Pittsburgh, 1970s


While at university one of my philosophy professors wrote a book entitled God or Ichabod. His writings on nihilism have particularly impressed me to this day.

He divided nihilists into two groups — poetic and destructive. The example he used to distinguish the two was as follows: Two men are in the middle of the ocean in a small row boat. Land is nowhere to be seen. Unexpectedly, in various parts of the boat leaks begin to appear. On board there is nothing they can use to physically repair the leaks. The poetic nihilist uses what time is left to him to reflect on the beauty of the vastness of the ocean and the blueness of the sky.

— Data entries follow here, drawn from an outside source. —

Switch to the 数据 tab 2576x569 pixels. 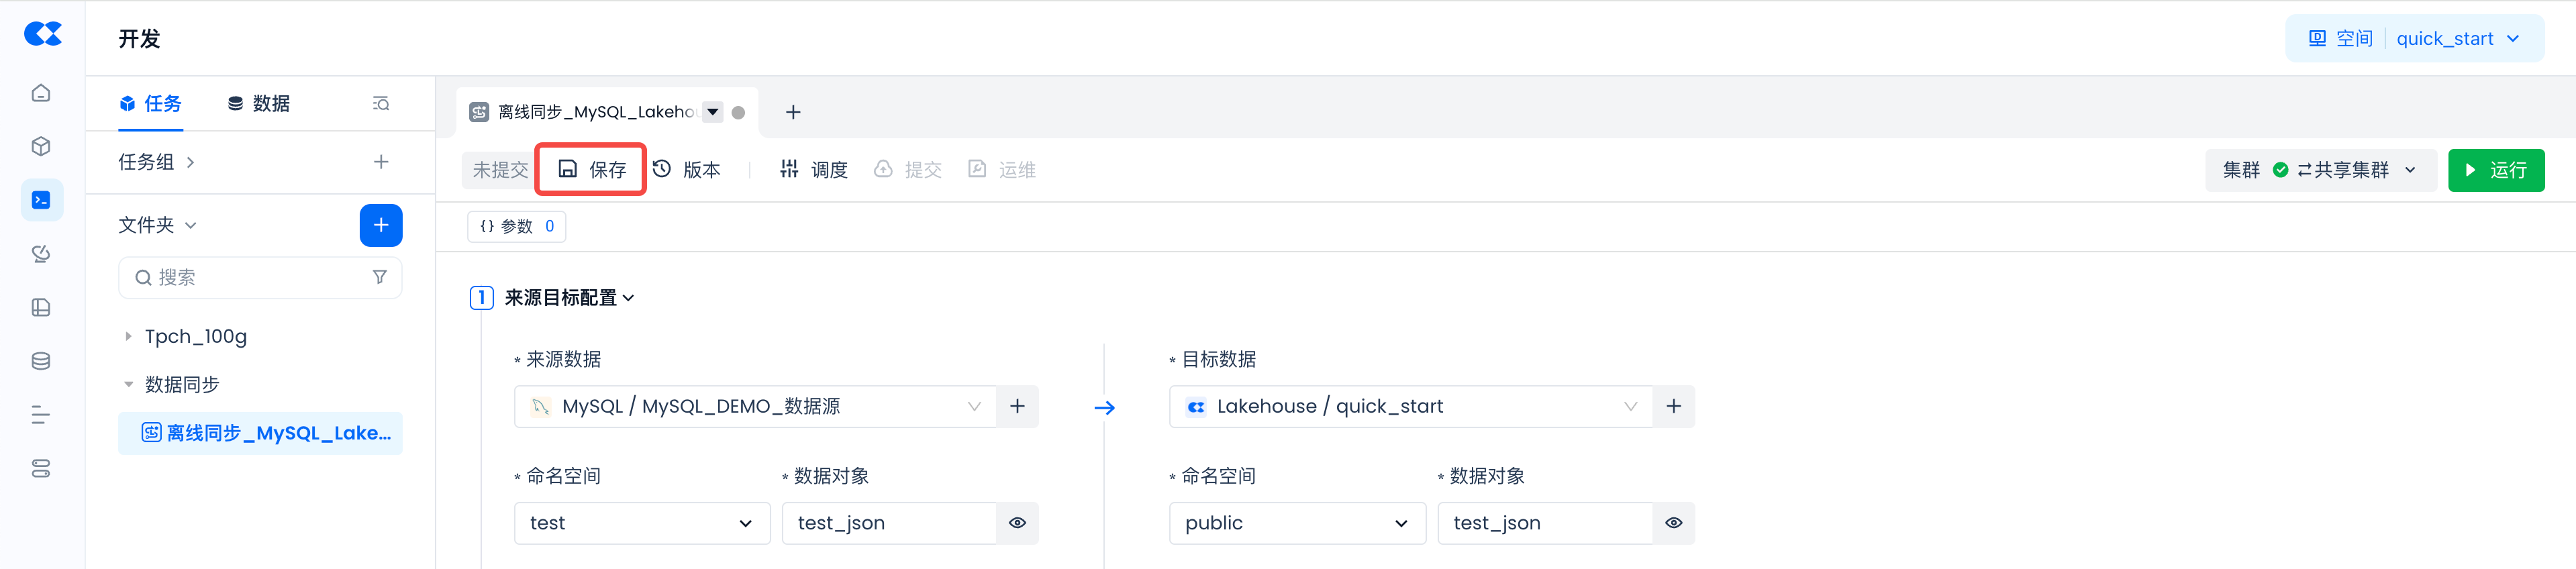point(259,104)
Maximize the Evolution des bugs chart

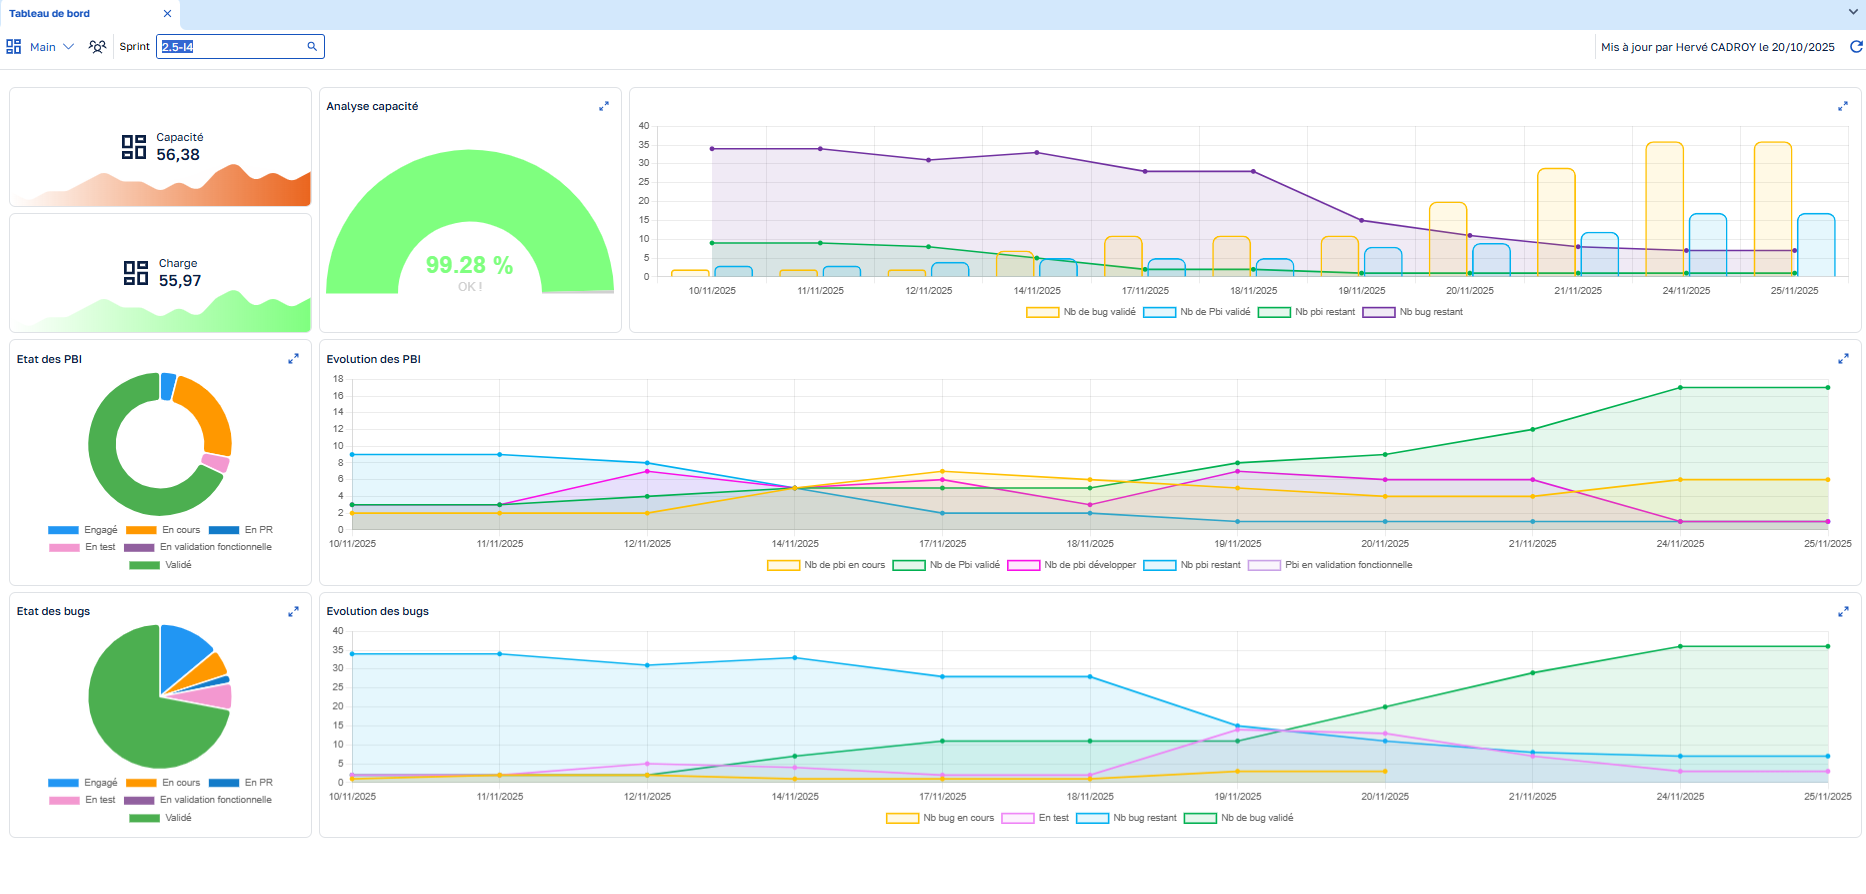(1843, 611)
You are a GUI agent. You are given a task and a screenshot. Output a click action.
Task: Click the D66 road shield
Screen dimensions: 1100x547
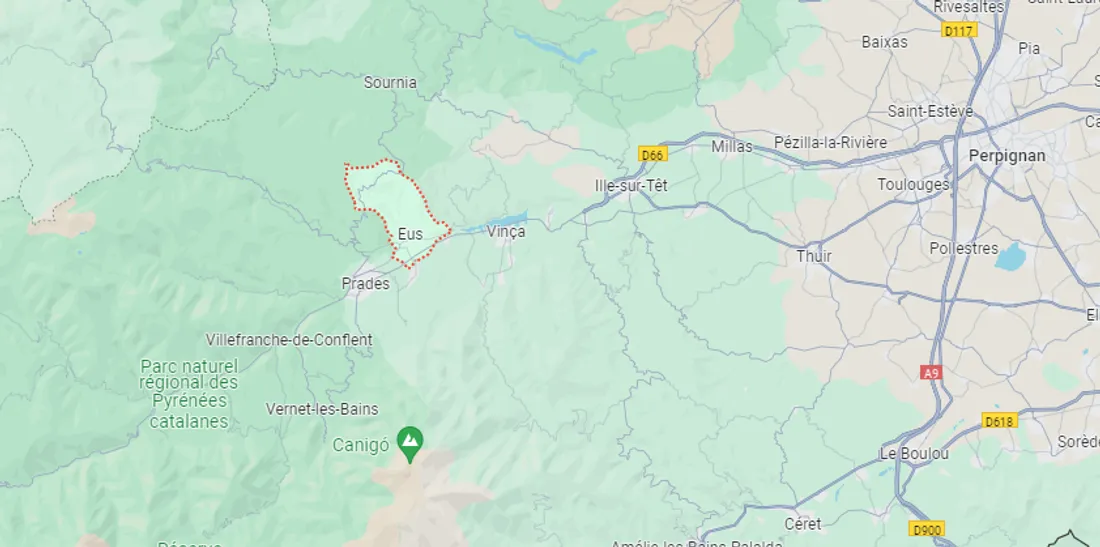(x=652, y=154)
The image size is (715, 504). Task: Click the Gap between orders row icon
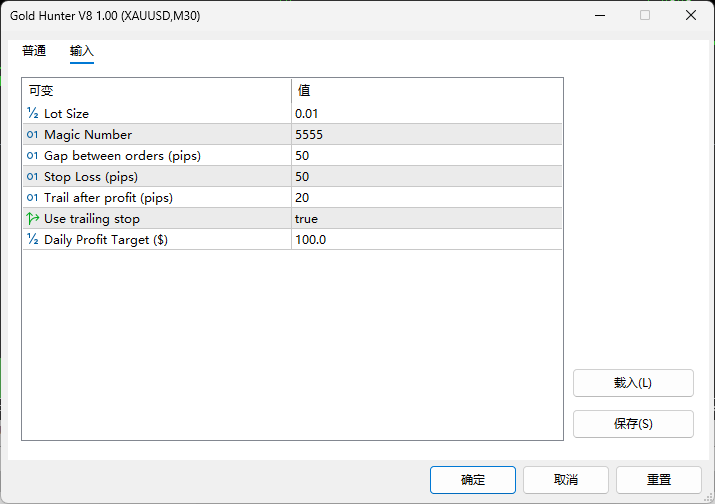[x=32, y=156]
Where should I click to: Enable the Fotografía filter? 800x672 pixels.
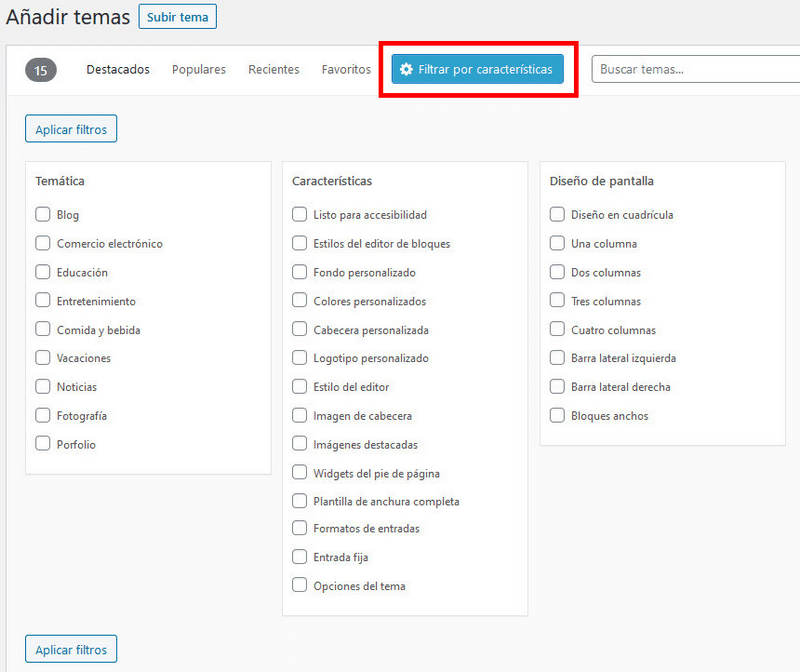point(43,415)
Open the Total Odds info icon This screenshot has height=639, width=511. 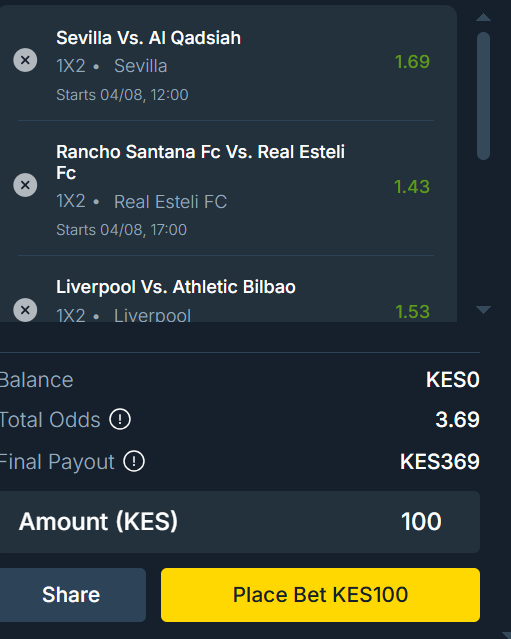120,419
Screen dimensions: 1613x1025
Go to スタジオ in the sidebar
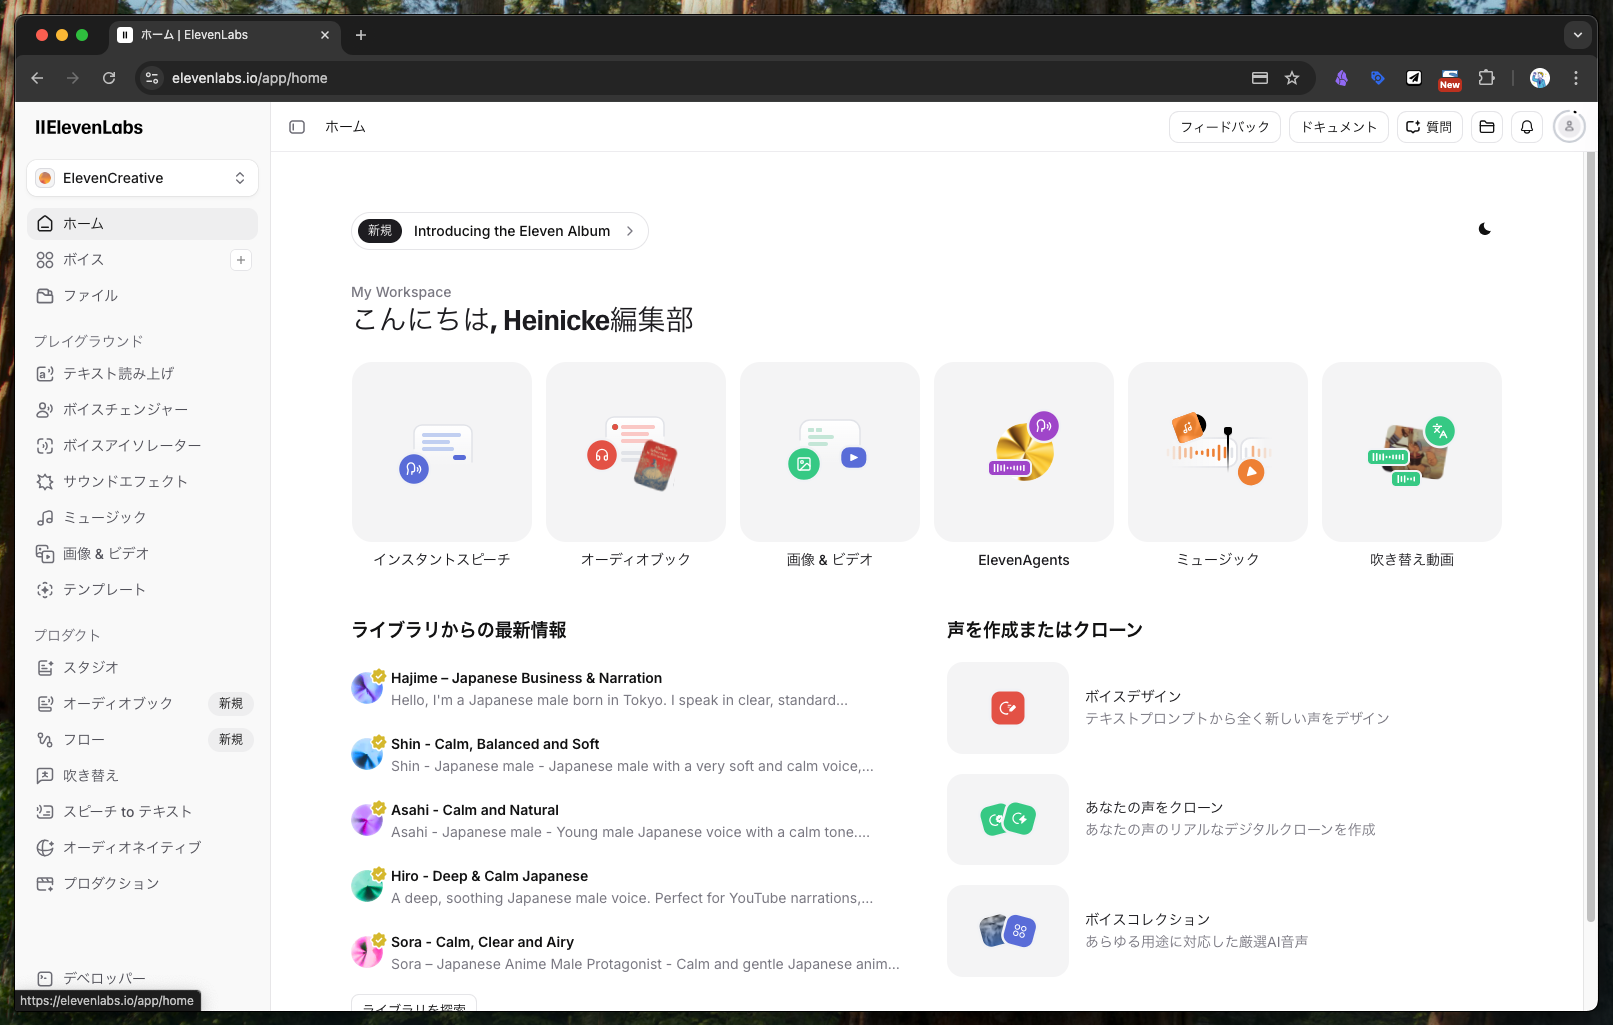point(91,668)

In the face of his tragedy he searches for a sense of personal peace. The destructive nihilist in the meantime finds a hammer and begins punching vast holes in the bottom of the boat.

The boat can be seen as our planet, and the two reactions are extremes of human behavior we tend to fall into when faced with life’s challenges.

My attempts in photography are a reflection on the beauty of being human, despite the tragedies which assail us daily. I do not turn my back on our tragedies; I am very much aware of them. I wonder if we will ever learn to exalt our more noble aspects as humans?

I believe we need to encourage a respect for life; maybe it is time we learn to emphasize an appreciation for the simplistic beauty of our existence on earth. I hope we can all find solace in those qualities which exalt love for life, rather than create destructive paths.

I hope we can all find solace in those qualities which exalt love for life, rather than create destructive paths.